A quick guide to the magical bits of how synclets are configured!

Here's an example twitter one, breakouts below:

{
    "provides":["contact/twitter", "mentions/twitter", "related/twitter", "timeline/twitter", "tweets/twitter"],
    "mongoId" : {
        "timeline":"id_str",
        "tweets":"id_str",
        "mentions":"id_str"
    },
    "types" : {
        "timeline":"tweet",
        "tweets":"tweet",
        "self":"contact",
        "mentions":"tweet"
    },
    "profileIds" : ["id_str", "screen_name"],
    "strip" : {
        "contact":["status"]
    },
    "synclets":[
        {"name": "self", "frequency": 7200},
        {"name": "friends", "frequency": 3600},
        {"name": "tweets", "frequency": 600},
        {"name": "timeline", "frequency": 120},
        {"name": "mentions", "frequency": 600},
        {"name": "related", "frequency": 3600},
        {"name": "tweet"}]
}

provides

    "provides":["contact/twitter", "mentions/twitter", "related/twitter", "timeline/twitter", "tweets/twitter"],

This is actually deprecated, it used to be a way to ask for a list of sources dynamically with these strings but for any new connectors/synclets it can be ignored as everything is a /Me/twitter/getCurrent/contacts or similar well-known pattern.

mongoId

    "mongoId" : {
        "timeline":"id_str",
        "tweets":"id_str",
        "mentions":"id_str"
    },

Each synclet returns one or more namespaces of data (though often they're 1:1).

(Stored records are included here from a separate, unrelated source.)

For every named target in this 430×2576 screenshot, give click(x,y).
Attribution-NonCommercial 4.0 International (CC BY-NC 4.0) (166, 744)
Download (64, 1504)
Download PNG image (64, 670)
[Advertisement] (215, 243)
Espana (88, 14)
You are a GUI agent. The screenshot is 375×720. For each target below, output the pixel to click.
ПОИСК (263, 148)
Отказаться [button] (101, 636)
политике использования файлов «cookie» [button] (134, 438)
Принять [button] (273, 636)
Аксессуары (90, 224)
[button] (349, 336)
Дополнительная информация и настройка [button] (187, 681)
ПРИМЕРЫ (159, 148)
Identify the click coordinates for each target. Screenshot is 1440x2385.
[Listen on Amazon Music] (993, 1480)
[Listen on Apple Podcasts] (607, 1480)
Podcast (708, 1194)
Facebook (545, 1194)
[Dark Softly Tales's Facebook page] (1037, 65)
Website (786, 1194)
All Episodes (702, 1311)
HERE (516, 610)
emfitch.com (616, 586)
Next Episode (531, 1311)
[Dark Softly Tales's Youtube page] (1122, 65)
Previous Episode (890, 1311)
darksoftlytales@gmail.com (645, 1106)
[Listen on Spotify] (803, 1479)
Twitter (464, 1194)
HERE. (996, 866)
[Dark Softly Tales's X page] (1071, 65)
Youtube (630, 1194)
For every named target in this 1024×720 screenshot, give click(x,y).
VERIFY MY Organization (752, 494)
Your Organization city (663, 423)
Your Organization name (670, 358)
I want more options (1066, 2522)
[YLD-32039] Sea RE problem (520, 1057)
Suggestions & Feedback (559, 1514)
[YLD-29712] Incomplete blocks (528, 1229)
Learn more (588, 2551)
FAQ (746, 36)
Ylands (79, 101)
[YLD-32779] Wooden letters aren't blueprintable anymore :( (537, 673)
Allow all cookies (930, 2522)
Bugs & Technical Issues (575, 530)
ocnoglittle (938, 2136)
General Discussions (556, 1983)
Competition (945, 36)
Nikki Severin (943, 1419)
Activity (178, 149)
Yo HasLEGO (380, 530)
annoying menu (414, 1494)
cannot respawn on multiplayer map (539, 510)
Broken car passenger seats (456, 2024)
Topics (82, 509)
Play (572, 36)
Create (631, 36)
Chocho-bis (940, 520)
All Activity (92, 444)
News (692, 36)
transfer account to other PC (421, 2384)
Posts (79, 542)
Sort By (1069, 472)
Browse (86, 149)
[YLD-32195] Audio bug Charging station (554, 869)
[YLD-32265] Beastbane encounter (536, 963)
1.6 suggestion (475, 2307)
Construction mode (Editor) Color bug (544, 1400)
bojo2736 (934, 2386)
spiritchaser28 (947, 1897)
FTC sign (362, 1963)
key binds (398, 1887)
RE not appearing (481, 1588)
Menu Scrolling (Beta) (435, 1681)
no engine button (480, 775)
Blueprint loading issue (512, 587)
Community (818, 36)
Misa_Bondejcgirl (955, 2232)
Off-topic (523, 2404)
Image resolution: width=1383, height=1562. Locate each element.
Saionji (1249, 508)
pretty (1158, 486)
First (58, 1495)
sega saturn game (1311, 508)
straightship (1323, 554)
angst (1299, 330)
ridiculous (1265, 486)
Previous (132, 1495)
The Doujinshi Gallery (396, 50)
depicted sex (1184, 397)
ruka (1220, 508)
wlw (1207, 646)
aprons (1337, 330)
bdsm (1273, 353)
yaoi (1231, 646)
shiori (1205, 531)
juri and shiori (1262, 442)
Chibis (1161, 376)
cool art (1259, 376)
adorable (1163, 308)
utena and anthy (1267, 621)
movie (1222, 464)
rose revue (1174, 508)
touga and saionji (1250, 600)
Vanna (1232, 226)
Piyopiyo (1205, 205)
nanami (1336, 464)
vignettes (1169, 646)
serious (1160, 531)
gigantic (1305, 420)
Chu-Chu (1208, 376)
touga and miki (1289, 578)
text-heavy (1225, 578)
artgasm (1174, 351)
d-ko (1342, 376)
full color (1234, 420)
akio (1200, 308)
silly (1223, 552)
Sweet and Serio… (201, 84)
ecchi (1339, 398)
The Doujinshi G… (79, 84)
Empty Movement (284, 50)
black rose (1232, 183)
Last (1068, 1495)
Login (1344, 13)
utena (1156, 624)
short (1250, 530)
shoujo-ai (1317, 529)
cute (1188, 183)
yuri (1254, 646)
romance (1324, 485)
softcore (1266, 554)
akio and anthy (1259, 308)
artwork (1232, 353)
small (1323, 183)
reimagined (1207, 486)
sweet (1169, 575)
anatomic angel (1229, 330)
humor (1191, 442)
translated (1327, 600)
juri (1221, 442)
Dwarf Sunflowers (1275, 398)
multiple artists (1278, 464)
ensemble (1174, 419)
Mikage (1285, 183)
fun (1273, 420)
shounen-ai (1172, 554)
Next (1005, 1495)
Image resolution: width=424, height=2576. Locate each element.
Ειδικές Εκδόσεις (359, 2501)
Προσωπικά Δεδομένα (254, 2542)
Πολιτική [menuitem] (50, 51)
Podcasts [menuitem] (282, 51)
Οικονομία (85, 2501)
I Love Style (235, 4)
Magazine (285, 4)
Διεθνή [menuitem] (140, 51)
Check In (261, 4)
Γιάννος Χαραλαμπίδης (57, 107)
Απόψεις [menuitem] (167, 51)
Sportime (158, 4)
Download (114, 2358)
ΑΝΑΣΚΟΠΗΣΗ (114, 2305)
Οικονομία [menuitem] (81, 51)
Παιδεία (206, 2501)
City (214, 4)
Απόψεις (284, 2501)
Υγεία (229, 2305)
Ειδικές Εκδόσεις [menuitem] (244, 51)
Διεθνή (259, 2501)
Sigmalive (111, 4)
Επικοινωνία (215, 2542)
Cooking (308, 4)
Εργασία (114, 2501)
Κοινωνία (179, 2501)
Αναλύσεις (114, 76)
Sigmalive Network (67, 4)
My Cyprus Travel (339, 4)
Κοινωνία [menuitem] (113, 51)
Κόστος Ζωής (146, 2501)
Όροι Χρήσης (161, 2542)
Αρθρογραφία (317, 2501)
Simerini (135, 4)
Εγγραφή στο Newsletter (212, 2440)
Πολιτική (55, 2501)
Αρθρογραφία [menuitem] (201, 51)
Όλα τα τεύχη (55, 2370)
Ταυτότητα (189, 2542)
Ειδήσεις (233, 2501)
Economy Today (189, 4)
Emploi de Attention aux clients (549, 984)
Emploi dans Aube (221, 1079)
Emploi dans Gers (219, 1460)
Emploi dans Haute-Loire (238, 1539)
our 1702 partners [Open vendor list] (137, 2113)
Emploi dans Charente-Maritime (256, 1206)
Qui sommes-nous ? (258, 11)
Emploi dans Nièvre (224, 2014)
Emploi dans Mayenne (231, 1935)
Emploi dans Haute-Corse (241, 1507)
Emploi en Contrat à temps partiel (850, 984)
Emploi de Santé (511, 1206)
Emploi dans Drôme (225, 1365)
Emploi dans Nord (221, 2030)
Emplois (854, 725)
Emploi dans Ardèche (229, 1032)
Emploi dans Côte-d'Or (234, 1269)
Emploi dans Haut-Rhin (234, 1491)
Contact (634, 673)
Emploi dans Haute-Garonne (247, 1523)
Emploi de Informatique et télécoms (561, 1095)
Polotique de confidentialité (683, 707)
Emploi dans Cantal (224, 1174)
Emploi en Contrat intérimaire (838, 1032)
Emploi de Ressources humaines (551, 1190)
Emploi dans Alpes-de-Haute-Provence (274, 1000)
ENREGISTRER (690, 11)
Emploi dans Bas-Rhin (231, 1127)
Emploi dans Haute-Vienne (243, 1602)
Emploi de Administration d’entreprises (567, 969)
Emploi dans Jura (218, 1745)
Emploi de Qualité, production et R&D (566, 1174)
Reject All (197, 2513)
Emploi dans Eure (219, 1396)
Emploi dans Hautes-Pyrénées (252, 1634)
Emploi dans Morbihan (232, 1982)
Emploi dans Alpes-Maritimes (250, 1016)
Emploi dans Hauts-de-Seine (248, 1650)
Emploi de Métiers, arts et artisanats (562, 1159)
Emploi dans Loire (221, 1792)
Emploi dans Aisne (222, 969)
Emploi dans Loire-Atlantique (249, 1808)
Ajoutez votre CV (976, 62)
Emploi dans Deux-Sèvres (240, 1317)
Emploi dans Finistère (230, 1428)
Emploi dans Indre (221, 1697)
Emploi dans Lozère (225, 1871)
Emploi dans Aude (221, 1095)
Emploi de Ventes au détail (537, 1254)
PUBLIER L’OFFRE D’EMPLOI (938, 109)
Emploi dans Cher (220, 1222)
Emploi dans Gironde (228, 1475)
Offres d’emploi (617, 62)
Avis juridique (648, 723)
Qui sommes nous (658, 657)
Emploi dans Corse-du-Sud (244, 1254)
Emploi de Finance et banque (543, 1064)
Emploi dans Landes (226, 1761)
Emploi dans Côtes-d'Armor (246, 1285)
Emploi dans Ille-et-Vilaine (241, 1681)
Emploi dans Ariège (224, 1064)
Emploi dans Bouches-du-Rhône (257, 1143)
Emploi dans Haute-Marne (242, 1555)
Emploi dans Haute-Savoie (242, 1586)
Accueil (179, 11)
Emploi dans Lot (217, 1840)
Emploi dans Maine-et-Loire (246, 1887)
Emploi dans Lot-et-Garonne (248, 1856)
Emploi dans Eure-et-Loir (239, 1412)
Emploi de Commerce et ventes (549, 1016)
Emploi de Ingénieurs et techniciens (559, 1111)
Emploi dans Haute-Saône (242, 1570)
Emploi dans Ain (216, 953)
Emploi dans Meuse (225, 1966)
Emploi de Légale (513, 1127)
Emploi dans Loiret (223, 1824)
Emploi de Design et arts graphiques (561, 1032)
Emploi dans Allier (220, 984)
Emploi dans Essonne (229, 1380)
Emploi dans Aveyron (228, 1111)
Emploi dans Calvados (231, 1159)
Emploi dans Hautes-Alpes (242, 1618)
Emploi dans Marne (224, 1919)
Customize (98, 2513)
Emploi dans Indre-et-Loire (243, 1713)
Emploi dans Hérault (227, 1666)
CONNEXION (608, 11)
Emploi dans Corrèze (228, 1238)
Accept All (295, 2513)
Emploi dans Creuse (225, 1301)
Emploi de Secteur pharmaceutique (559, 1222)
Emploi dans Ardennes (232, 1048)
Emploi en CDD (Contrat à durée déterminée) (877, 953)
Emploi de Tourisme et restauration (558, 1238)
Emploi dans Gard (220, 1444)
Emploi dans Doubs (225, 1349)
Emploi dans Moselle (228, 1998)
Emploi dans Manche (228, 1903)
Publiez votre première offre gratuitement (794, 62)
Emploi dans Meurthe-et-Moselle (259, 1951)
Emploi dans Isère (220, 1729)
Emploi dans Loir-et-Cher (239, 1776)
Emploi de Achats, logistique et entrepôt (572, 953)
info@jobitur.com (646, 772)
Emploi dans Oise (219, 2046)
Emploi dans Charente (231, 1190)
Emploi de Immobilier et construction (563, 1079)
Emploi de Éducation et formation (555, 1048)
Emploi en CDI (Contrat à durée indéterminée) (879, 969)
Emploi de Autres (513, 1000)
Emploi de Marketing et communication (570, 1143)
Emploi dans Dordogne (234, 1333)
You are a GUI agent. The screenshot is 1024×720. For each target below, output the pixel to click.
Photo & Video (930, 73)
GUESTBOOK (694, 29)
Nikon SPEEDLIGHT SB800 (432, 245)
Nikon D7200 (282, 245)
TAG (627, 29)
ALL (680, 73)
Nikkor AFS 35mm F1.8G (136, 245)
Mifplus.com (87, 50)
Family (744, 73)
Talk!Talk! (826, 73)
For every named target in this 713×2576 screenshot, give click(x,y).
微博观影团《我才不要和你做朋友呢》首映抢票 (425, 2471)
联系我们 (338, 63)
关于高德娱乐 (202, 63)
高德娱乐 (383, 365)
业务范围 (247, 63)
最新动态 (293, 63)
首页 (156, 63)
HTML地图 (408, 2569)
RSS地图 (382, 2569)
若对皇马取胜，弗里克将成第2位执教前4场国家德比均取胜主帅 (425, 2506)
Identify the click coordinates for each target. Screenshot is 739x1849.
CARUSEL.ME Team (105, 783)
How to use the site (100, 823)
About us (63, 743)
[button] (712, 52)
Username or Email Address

The objects within a space must each have a unique id, but since ideally they are the raw source JSON or as unaltered as possible, we need to have a way to say which field is the unique id. By default it's "id" so only ones that are different need to be here. While it's named mongoId, it has nothing to do with mongo and is just a legacy naming. Be aware that if the ID is more than one level deep in the graph, you'll have to extract it from within the synclet, as the configuration doesn't understand dot notation.

types

    "types" : {
        "timeline":"tweet",
        "tweets":"tweet",
        "self":"contact",
        "mentions":"tweet"
    },

While there are different namespaces of data, sometimes they are all the same JSON structure, so this provides a way to map from the space to a shared name for the type. The IDR is formed from this, tweet://twitter/timeline#12523634216.

profileIds

    "profileIds" : ["id_str", "screen_name"],

Every connector that has a social profile for the owner can return an auth.profile object, but it also needs to identify which fields in it represent the unique identifiers for the owner. Some services (like twitter) have multiple. This may get refactored out into a profiles collection at some point :)

strip

    "strip" : {
        "contact":["status"]
    },

Sometimes the source JSON has transient stuff in it we don't want to track, this is a simple way to strip it out. It's also OK to just do this work inside the synclet code itself.

synclets

    "synclets":[
        {"name": "self", "frequency": 7200},
        {"name": "friends", "frequency": 3600},
        {"name": "tweets", "frequency": 600},
        {"name": "timeline", "frequency": 120, "threshold", 5},
        {"name": "mentions", "frequency": 600},
        {"name": "related", "frequency": 3600},
        {"name": "tweet"}]

This is the array of all the worker tasks. By default the synclet manager looks for a (name).js, but custom scripts can be used by setting a "run" field (config from stdin, data back via stdout). They will be run approx every frequency, but if they return small amounts of new data they may be run less often, up to the threshold multiplier (default 10) of their frequency. All of the data returned is compared to past versions of the data (if any) based on it's id, and may trigger new/updated events.

They are all run in order the first time (after a successful auth) so that any config can be passed between them, and no two are allowed to be run at the same time.